Asheville psychiatrist Daniel Johnson didn’t set out to transform his profession. But he’s now part of a growing movement, both locally and nationally, that’s challenging the most fundamental assumptions about mental illness.

Dr. Johnson launched a private practice here in 2010 and, like most psychiatrists, he prescribed medications for his patients. But a controversial article he read nearly a year and a half ago got him thinking and eventually led to a profound shift in the nature of his work.

“Unfortunately, and sadly, more often than not, medications do more harm than good,” Johnson now maintains. “And of course I had contributed to all that in my own practice. I had a lot of soul searching and reckoning to do on a personal level.”

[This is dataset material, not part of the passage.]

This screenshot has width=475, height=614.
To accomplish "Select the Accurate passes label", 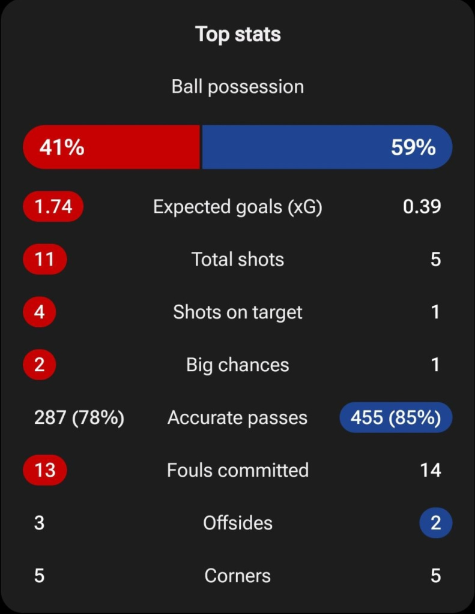I will [238, 417].
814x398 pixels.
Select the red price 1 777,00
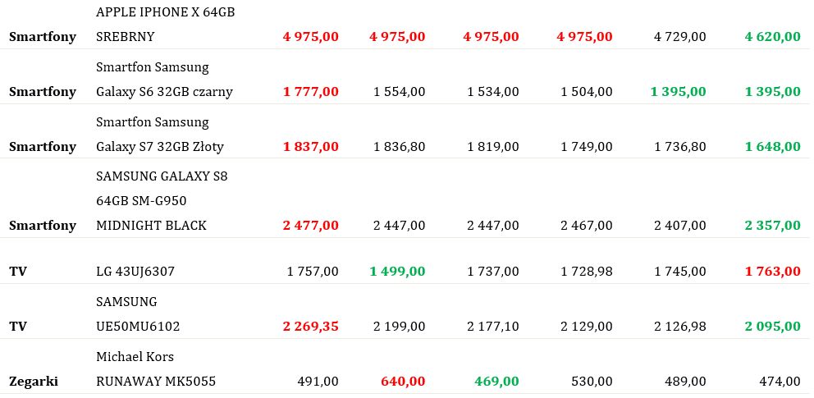point(310,92)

Nonetheless, Johnson — a graduate of the UNC School of Medicine who spent several years working in Mission Hospital’s inpatient psychiatric unit — says he did “a lot of apologizing” to clients, including those who later experienced a difficult withdrawal from a particular antidepressant he’d prescribed: “They put a lot of trust in me, and I feel like I led them astray.”

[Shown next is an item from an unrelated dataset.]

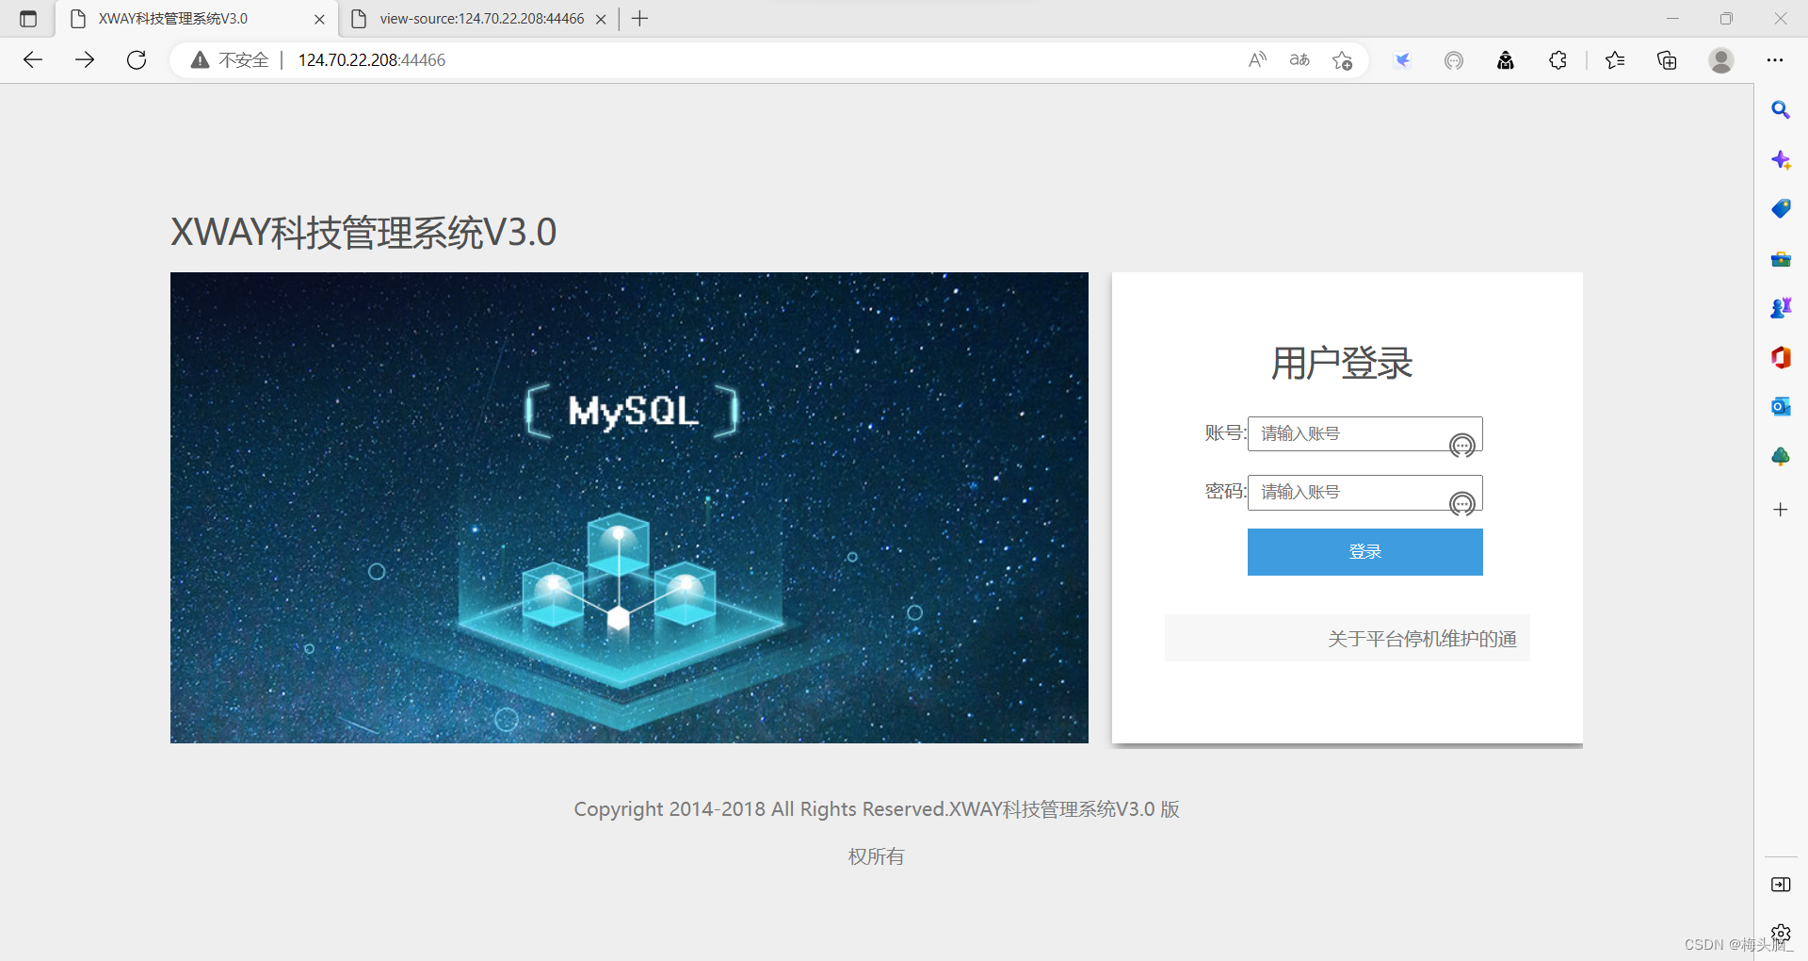Open Outlook from the sidebar
Image resolution: width=1808 pixels, height=961 pixels.
pyautogui.click(x=1780, y=406)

Many in the field would disagree with that position. And while Johnson says he’s gotten some support from colleagues, psychiatrists who help patients safely withdraw from psychiatric drugs are few and far between.

Asheville resident Faith Rhyne, a former patient of Johnson’s, says, “There’s something very reductionist about the conventional approach to mental health, which ... really is that you have a chemical imbalance, and it’s a disease, and you have to take medication in order to fix that.”

With Johnson’s help, she’s been off psychiatric meds for more than a year. “I feel so much better,” she reports.

Rhyne belongs to the Asheville Radical Mental Health Collective, one of several local alternative support networks. “You are more than your diagnosis,” she declares. “You are more than whatever quick answer might have been handed to you.”